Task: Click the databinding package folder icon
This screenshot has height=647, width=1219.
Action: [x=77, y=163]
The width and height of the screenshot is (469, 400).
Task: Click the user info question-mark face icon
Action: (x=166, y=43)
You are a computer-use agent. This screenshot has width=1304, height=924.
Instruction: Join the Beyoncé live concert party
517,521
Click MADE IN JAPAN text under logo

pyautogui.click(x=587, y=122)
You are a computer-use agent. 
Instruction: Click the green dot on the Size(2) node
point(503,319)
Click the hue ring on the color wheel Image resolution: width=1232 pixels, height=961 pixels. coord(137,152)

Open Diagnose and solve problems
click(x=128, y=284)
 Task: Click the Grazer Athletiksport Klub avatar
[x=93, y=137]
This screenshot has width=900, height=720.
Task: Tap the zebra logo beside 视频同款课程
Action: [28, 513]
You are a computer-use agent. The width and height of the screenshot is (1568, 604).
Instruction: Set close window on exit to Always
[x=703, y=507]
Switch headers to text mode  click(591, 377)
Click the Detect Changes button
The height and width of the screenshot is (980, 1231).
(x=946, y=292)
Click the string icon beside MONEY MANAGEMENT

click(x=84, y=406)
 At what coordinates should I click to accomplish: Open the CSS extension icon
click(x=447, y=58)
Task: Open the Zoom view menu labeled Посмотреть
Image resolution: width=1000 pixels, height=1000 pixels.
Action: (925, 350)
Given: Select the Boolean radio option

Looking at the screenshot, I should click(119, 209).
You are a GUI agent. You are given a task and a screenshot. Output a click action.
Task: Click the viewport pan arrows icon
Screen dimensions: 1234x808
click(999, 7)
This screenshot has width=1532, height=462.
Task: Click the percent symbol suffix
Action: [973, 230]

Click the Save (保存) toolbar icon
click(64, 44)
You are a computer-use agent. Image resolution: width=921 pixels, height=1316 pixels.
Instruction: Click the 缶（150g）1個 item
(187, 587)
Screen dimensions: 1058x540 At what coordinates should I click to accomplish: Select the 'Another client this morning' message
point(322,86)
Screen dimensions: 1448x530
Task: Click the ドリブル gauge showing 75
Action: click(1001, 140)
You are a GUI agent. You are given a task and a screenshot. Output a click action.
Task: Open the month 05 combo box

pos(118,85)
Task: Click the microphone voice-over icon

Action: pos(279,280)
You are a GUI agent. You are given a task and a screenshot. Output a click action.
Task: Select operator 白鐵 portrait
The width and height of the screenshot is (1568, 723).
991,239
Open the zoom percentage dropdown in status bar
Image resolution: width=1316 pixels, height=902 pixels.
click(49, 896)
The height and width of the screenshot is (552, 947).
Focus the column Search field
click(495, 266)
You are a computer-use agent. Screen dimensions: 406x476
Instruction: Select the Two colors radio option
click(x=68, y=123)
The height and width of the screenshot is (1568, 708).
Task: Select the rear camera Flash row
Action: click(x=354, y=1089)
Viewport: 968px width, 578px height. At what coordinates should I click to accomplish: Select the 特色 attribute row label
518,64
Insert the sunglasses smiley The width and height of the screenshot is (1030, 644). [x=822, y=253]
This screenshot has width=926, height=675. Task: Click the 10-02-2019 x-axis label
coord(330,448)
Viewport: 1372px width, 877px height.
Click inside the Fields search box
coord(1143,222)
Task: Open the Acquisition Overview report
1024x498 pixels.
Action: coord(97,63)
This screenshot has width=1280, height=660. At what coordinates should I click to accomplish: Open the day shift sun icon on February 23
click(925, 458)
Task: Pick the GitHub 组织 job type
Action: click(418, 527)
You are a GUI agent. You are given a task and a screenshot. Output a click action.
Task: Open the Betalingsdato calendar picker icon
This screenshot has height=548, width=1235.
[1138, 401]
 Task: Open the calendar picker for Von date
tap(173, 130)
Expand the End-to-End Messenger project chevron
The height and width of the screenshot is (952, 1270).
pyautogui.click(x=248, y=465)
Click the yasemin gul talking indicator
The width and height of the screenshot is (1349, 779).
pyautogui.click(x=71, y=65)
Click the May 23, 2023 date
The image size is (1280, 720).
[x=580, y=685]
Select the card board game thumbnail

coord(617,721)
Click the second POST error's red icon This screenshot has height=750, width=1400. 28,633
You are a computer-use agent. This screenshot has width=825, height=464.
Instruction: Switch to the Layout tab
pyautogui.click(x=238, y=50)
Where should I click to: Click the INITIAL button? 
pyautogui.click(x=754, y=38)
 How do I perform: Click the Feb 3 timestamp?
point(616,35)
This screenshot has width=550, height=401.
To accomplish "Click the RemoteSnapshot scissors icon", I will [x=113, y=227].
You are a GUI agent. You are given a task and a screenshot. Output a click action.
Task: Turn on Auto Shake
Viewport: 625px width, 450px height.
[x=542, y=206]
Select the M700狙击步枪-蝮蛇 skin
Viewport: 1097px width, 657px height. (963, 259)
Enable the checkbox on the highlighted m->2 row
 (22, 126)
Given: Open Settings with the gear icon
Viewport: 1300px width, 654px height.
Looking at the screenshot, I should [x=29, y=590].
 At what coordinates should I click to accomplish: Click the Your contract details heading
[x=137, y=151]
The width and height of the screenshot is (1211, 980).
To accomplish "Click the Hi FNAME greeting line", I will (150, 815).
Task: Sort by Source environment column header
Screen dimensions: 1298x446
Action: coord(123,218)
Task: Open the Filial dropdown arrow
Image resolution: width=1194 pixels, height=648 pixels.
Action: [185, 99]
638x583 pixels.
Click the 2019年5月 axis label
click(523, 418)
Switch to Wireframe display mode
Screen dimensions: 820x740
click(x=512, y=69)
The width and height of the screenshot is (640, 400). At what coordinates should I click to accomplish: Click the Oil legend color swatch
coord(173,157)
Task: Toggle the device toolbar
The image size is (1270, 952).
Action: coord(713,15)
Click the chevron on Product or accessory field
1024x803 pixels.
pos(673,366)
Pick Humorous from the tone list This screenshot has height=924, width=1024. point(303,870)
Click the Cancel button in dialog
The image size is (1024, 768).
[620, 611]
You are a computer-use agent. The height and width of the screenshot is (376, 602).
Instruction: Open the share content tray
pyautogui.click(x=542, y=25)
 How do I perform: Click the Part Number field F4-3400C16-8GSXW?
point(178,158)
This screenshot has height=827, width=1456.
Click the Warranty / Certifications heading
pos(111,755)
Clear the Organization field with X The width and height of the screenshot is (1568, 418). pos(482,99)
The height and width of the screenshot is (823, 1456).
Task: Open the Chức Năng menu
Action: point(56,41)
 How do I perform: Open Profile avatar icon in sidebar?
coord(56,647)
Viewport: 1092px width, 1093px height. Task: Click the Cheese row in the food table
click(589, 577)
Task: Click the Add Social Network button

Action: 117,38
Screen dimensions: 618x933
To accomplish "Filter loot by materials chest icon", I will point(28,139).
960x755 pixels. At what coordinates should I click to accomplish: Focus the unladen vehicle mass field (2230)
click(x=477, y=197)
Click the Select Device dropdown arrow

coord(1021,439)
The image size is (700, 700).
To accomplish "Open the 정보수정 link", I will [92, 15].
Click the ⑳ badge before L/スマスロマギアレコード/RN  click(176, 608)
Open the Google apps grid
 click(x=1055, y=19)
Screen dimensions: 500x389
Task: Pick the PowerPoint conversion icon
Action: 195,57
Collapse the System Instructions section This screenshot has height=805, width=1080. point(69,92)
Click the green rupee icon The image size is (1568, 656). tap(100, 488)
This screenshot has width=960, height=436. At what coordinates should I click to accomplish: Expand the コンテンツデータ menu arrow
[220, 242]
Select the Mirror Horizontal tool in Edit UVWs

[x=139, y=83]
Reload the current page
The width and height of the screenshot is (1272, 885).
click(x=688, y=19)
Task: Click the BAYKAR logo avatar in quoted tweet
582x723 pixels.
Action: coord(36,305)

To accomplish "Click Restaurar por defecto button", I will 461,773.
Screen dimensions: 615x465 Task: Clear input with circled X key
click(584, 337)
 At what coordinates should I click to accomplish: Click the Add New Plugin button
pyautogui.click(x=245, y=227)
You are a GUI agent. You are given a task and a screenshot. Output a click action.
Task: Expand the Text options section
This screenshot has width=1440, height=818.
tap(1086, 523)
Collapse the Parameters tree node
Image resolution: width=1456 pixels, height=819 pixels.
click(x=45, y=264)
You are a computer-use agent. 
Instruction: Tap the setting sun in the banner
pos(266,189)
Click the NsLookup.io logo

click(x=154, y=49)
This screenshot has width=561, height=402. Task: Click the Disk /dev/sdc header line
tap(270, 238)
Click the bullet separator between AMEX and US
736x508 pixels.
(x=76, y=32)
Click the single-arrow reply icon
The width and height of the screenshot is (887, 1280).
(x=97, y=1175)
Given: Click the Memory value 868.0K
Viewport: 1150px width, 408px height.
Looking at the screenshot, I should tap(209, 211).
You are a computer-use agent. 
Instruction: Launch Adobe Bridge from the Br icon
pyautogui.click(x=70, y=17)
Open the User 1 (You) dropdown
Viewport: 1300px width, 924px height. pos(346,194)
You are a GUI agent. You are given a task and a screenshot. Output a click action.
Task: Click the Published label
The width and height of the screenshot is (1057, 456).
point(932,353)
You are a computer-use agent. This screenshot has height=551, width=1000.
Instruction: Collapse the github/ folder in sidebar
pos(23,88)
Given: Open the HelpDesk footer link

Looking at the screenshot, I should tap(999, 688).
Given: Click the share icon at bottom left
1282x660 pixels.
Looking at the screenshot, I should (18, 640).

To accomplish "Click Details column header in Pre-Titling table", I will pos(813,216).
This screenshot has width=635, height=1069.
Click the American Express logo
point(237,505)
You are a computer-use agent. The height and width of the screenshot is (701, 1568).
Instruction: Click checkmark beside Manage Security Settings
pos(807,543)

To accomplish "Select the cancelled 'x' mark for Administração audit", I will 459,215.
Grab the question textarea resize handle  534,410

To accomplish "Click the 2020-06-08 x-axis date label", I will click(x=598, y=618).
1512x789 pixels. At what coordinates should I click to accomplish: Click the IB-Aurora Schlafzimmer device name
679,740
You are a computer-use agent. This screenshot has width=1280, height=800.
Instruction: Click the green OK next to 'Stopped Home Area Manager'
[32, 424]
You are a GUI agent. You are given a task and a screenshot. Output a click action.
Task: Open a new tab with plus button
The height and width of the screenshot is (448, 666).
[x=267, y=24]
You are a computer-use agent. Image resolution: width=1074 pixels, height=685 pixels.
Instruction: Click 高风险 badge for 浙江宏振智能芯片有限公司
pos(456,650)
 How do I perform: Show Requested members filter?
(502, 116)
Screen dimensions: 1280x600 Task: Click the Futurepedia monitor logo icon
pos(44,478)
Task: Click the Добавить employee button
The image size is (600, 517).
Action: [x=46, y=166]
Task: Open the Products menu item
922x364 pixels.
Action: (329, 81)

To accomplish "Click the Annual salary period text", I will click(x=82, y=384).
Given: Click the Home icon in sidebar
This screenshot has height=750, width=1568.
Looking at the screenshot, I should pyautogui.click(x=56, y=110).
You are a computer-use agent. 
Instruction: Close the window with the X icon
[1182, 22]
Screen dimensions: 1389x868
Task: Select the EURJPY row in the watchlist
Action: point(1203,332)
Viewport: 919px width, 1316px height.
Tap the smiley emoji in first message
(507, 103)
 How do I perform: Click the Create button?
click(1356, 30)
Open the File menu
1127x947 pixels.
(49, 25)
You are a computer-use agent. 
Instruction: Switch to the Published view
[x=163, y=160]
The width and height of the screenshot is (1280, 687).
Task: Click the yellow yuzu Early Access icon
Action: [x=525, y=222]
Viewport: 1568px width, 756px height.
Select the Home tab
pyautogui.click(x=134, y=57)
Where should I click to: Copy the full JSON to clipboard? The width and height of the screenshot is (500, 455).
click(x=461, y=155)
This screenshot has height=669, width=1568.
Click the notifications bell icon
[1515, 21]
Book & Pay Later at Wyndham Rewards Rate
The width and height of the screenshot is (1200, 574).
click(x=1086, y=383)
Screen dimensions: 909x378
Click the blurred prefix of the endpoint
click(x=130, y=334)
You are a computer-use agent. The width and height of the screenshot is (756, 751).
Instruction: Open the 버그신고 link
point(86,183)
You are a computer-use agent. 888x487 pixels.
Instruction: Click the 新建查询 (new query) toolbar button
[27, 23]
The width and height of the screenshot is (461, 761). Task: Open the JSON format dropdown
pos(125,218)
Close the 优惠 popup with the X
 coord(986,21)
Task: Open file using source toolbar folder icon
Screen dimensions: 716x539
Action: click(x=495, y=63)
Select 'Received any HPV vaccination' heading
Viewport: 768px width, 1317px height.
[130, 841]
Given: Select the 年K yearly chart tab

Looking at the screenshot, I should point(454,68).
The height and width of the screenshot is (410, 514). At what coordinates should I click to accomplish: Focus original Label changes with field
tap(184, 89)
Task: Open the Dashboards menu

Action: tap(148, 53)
§ §
• _DESCRIPTION OF THE TASK_:
Starting with the line above that holds "Task: Open the Products menu item" and stopping with the line that holds "Given: Click the Home icon in sidebar", reproduce each line exactly, omitting all other lines.

• _EXPECTED OUTPUT_:
Task: Open the Products menu item
922x364 pixels.
Action: (329, 81)

To accomplish "Click the Annual salary period text", I will click(x=82, y=384).
Given: Click the Home icon in sidebar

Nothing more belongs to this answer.